Foto: Peter Bandermann

Die lange währenden Diskussionen um den geplanten Rewe-Markt in Lücklemberg wurden am Montagabend erstmals konkret, als Gegner, Befürworter, Rewe-Vertreter und Politiker unter einem Dach zur Bürgerversammlung im Wohnstift Augustinum zusammenkamen. Und die Gemüter waren erhitzt. „Einkaufszentrum, nein Danke“, stand in großen Lettern auf ein Plakat gesprüht, das eine Anwohnerin in den überfüllten Versammlungssaal getragen hatte.

Es ging um die Punkte, die den Anwohnern schon lange unter den Nägeln brennen: das von ihnen befürchtete Verkehrsaufkommen, die Versiegelung einer ökologisch wichtigen Fläche, die Anlieferung durch LKW und die Nahversorgungslücke, wie sie laut Masterplan Einzelhandel in Lücklemberg besteht.

Aber nicht nur die Entscheidungsträger erhielten erstmals für die Bürger ein Gesicht: Boris Beilhartz, Projektentwickler bei Schoofs – der Immobilienfirma, die das Gelände an der Kirchhörder Straße bebauen möchte – präsentierte den Bürgern einen virtuellen Rewe-Markt, wie er nach seiner Fertigstellung aussehen könnte.

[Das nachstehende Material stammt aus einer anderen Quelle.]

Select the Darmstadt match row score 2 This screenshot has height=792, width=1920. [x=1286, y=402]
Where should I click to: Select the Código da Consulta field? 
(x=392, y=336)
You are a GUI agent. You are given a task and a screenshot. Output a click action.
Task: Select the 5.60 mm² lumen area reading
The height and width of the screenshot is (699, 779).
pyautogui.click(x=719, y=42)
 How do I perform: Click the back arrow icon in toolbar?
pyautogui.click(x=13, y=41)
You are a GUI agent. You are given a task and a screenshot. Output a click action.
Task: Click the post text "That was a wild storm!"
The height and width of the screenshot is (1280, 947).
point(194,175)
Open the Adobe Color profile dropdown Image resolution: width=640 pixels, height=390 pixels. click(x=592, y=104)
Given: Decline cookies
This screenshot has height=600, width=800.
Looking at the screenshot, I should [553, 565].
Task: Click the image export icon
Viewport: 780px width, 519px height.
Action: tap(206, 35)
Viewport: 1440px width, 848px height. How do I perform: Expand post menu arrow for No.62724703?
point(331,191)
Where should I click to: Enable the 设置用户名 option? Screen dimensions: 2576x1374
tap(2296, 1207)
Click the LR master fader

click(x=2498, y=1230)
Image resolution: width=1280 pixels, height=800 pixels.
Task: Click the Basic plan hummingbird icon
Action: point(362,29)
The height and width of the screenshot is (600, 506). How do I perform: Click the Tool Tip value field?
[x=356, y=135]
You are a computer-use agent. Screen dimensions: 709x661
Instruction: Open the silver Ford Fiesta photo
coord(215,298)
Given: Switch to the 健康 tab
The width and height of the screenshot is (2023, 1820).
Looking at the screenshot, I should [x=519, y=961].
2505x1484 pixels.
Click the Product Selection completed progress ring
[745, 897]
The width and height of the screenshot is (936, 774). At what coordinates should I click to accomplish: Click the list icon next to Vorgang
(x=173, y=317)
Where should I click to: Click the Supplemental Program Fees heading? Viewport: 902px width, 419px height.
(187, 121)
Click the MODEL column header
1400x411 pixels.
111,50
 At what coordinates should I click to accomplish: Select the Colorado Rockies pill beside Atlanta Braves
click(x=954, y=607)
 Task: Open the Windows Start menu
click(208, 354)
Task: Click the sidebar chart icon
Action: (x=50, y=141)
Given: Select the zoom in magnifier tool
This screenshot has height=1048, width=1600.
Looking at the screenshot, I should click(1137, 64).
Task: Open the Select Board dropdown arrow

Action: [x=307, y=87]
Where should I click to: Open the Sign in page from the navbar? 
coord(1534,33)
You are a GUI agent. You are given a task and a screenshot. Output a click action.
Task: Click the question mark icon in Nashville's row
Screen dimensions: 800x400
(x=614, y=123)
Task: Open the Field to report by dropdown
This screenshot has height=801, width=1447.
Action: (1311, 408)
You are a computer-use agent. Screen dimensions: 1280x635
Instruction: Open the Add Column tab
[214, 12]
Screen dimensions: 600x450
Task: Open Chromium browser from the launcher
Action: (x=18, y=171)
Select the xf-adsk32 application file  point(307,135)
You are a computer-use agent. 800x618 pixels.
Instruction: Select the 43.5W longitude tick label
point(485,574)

Ein konkreter Bauplan zeigte, dass der Markt rund 1000 Quadratmeter Fläche beanspruchen wird und mit dem „Rücken“ zur südlichen Kirchhörder Straße stehen wird. Bezirksvertreter von SPD und CDU äußerten sich unterschiedlich, die Bezirksvertretung muss jedoch am 10. März bei ihrer Sitzung einen Beschluss fassen, ob gebaut wird oder nicht.